▶ Records supplied
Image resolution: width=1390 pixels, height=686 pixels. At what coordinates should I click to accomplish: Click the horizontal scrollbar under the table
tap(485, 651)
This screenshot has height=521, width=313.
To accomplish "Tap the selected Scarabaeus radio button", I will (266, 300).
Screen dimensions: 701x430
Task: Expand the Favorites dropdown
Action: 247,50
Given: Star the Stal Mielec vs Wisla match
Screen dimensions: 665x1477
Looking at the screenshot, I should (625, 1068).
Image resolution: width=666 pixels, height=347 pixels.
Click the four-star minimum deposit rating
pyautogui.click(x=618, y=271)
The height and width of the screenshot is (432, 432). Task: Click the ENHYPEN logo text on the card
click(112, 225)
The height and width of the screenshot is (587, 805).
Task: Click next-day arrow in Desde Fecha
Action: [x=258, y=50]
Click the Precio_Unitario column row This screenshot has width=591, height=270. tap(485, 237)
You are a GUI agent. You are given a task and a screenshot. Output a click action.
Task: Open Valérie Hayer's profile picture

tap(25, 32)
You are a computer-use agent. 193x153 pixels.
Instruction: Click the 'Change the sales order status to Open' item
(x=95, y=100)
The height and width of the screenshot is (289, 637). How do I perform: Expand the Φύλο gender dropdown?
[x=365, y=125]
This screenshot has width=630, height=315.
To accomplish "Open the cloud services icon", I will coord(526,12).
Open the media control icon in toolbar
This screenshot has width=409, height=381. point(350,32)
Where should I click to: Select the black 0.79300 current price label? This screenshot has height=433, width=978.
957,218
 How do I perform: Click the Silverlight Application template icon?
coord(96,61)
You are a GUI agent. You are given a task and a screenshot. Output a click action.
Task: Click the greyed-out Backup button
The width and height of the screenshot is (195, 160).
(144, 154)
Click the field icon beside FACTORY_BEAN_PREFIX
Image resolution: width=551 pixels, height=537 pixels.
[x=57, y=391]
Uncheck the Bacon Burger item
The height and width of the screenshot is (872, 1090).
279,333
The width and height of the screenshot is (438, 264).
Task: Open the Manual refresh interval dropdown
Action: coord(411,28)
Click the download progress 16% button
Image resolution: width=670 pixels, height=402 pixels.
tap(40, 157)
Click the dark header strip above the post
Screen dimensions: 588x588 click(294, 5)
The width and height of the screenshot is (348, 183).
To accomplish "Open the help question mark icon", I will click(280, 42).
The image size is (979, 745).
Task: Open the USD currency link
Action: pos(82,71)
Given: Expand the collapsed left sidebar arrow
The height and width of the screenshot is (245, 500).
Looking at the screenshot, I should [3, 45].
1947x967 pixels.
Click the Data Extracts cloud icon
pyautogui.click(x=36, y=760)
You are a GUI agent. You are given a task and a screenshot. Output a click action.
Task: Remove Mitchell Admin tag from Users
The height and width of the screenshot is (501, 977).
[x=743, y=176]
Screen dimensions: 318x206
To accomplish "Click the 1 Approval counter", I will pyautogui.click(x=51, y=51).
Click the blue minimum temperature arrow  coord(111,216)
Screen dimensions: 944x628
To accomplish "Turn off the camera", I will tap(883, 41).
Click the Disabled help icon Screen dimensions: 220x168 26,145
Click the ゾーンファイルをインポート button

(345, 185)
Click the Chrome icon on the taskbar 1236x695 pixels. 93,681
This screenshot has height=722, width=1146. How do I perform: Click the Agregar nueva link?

▶ Problem to work on
Copy the lines above exactly, beginning at the line containing "Screen dimensions: 944x628" and stopping at the last line.

▶ Finished task
Screen dimensions: 944x628
To accomplish "Turn off the camera", I will tap(883, 41).
Click the Disabled help icon Screen dimensions: 220x168 26,145
Click the ゾーンファイルをインポート button

(345, 185)
Click the Chrome icon on the taskbar 1236x695 pixels. 93,681
This screenshot has height=722, width=1146. How do I perform: Click the Agregar nueva link?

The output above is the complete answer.